### TO DO
If a line of the listing contains the string "icon", return that line.

### INPUT RECORDS
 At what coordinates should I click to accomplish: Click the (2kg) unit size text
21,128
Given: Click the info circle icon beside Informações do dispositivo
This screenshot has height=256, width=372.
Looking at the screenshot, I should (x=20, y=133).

* * *

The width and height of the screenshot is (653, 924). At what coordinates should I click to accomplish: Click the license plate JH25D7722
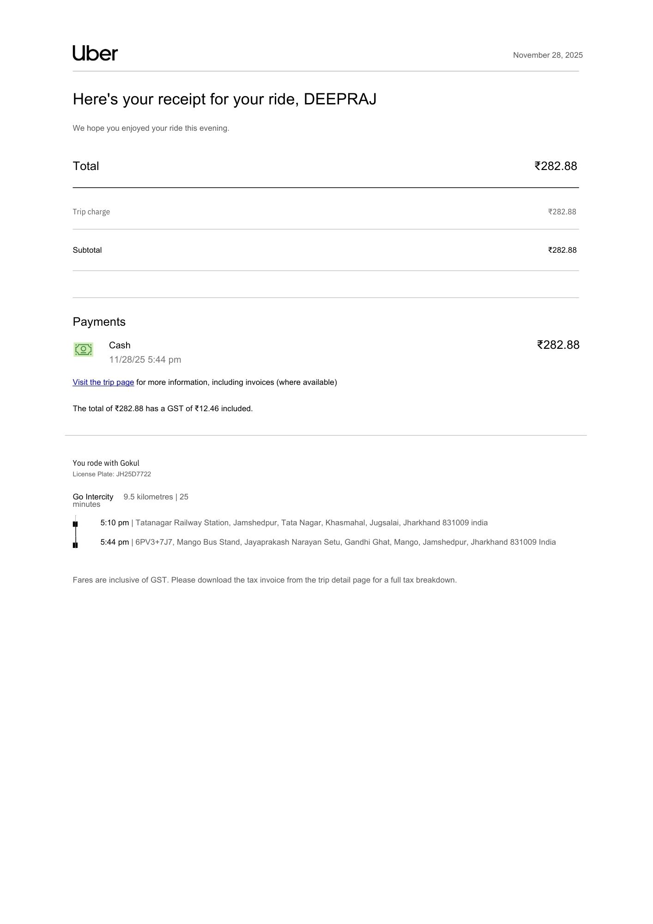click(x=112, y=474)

* * *

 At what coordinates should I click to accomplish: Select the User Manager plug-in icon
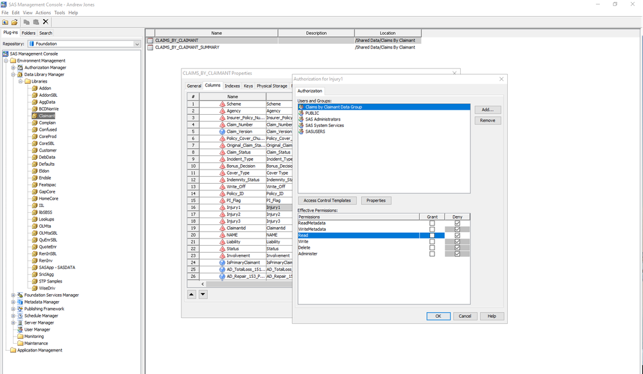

### RESULT FOR THIS TASK
Given: Click the info circle icon beside Informações do dispositivo
 At what coordinates should I click to accomplish: Select the User Manager plug-in icon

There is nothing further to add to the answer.